- GIVEN RECORDS:
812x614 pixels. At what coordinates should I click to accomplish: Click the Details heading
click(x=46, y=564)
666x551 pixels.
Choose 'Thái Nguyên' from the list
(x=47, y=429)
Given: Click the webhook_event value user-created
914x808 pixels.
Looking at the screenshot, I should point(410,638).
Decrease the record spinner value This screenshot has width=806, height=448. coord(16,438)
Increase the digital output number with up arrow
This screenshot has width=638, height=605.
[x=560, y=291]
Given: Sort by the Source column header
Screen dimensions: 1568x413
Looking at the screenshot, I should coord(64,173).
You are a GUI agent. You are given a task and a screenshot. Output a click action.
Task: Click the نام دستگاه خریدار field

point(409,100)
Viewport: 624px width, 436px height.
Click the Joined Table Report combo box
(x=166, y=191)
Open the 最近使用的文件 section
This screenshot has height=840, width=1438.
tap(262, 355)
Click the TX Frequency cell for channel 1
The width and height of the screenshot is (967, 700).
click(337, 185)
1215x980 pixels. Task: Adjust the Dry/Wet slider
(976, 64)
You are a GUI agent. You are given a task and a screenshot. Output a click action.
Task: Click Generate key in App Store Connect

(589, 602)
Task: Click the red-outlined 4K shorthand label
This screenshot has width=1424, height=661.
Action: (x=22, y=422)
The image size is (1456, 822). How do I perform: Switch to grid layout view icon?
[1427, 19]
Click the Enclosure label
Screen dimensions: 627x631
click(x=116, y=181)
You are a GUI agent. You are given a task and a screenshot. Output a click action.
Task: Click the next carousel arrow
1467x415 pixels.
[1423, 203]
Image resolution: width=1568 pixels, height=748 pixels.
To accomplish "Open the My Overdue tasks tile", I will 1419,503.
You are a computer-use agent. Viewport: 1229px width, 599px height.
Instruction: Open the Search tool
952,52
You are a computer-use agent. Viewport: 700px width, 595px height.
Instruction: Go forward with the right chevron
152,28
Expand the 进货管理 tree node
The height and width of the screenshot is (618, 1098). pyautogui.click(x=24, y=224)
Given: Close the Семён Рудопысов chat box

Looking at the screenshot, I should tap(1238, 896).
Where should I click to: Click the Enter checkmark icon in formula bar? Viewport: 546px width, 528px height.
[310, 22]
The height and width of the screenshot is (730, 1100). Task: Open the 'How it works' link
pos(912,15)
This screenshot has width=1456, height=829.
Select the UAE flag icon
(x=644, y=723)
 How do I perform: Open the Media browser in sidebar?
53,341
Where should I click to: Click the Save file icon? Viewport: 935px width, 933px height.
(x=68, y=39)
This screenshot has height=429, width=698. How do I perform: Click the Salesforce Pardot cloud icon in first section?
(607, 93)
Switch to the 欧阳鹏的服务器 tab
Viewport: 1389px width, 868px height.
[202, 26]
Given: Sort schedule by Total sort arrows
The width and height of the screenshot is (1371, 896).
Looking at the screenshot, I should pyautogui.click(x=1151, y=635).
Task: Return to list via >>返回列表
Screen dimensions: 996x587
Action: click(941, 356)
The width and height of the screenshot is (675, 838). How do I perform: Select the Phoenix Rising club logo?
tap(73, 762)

- DIRECTION: List every line of the material above that contains the string "This". Case counts.

- ANSWER BELOW:
Decrease the record spinner value This screenshot has width=806, height=448. coord(16,438)
This screenshot has width=638, height=605.
This screenshot has height=840, width=1438.
This screenshot has width=1424, height=661.
This screenshot has width=1456, height=829.
This screenshot has height=429, width=698. How do I perform: Click the Salesforce Pardot cloud icon in first section?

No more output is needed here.